### Goal of the exercise
Starting at the line that contains "Click the My Role input line", write out every line through the end of the records below exactly as it appears, and leave out all pictures.

### Data for the task

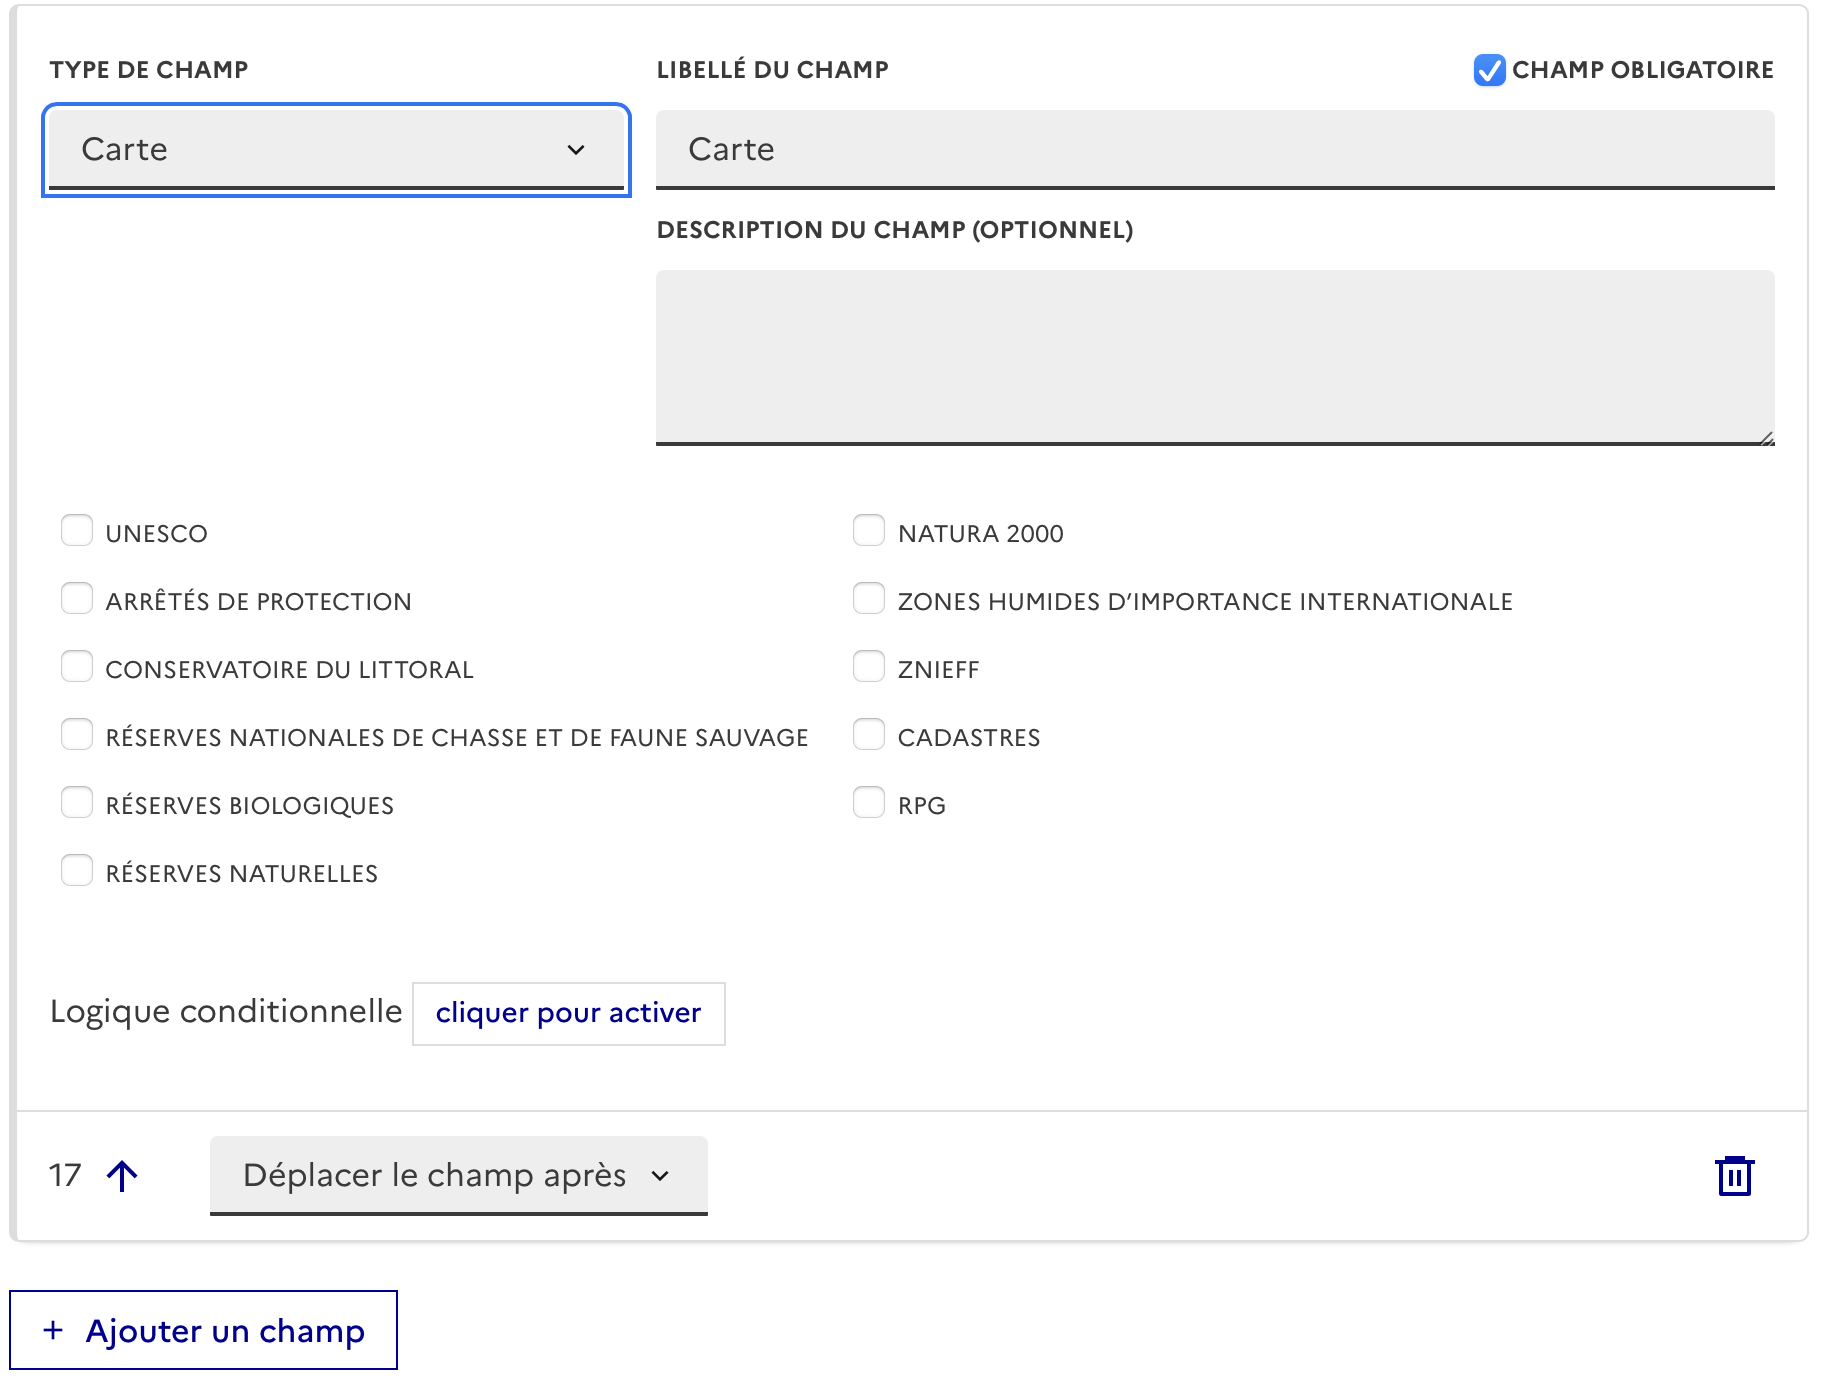Enable Zones humides d'importance internationale
Viewport: 1826px width, 1398px height.
[x=868, y=599]
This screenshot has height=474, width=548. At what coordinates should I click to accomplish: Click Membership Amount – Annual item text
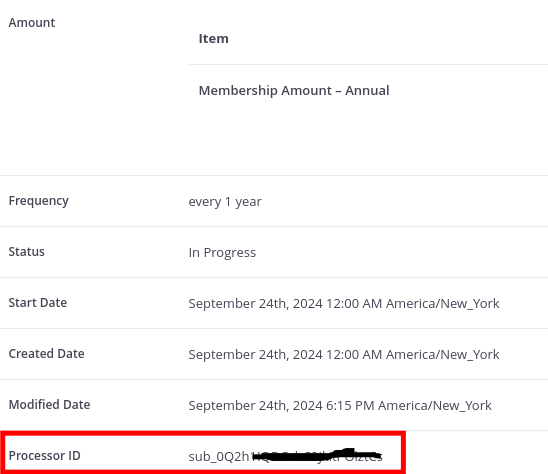294,91
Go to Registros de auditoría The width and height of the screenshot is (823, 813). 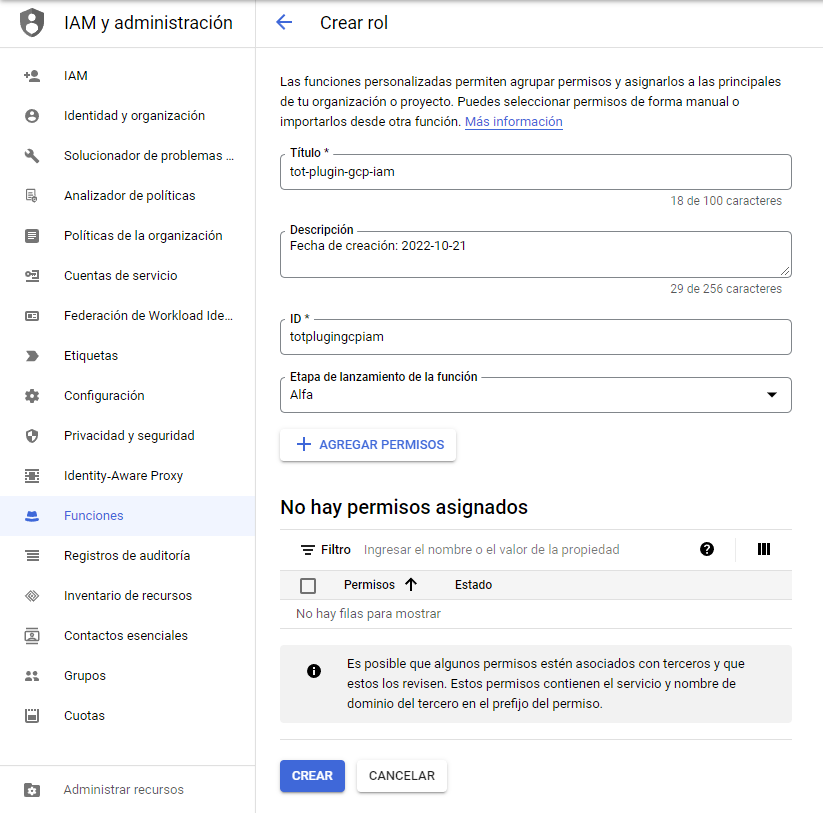[126, 556]
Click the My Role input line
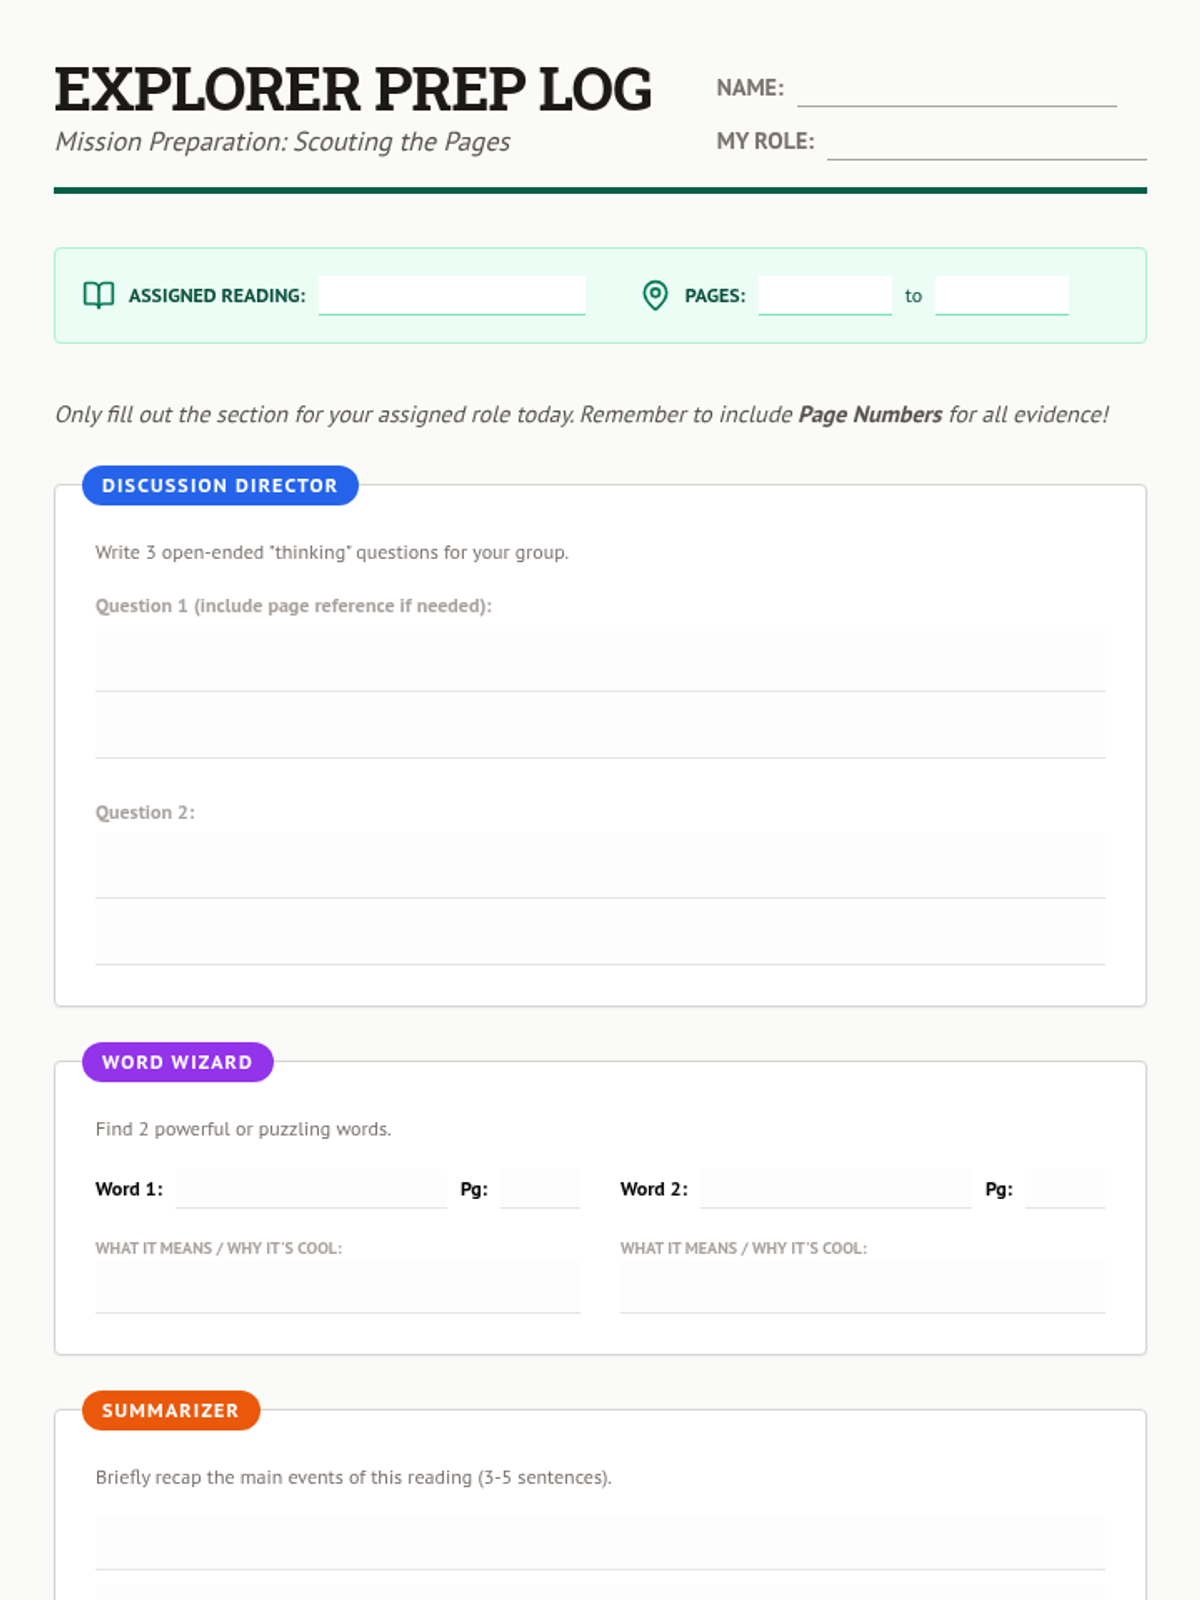Viewport: 1200px width, 1600px height. 986,141
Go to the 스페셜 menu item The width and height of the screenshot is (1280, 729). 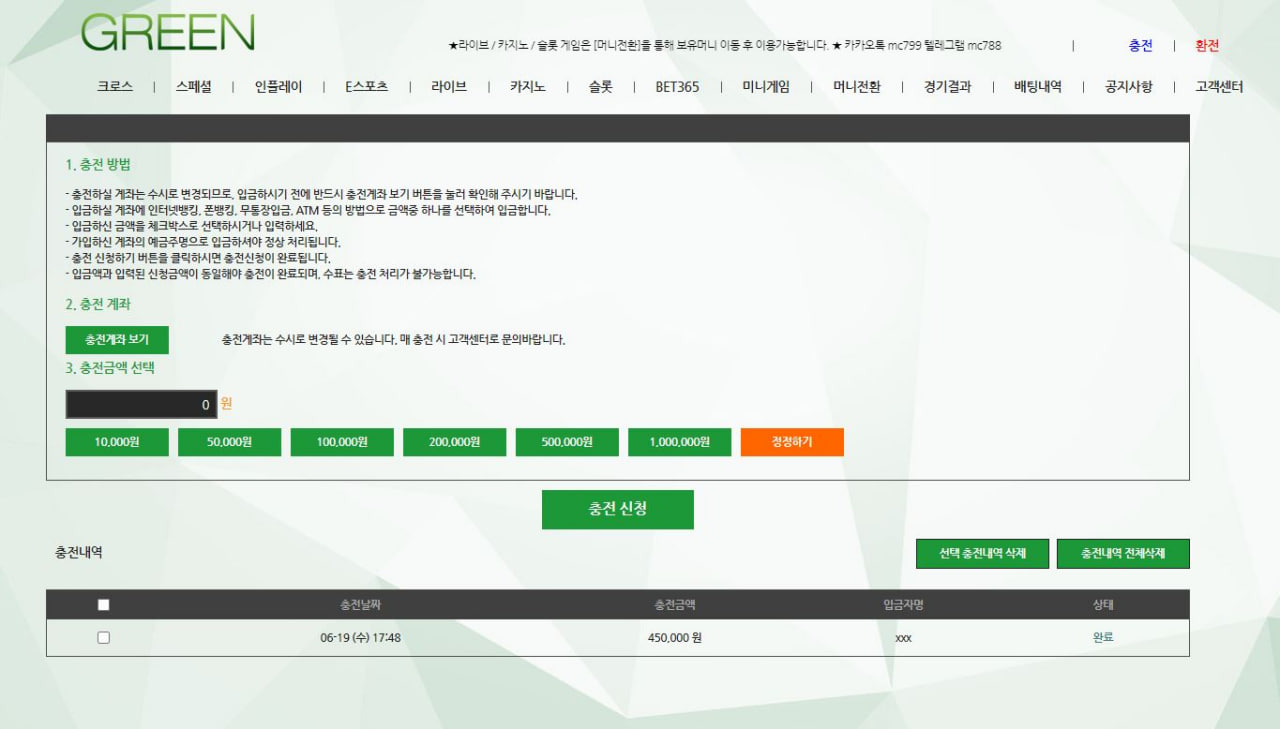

### Answer below
Click the My Role input line
Viewport: 1200px width, 1600px height. 986,141
Go to the 스페셜 menu item The width and height of the screenshot is (1280, 729). 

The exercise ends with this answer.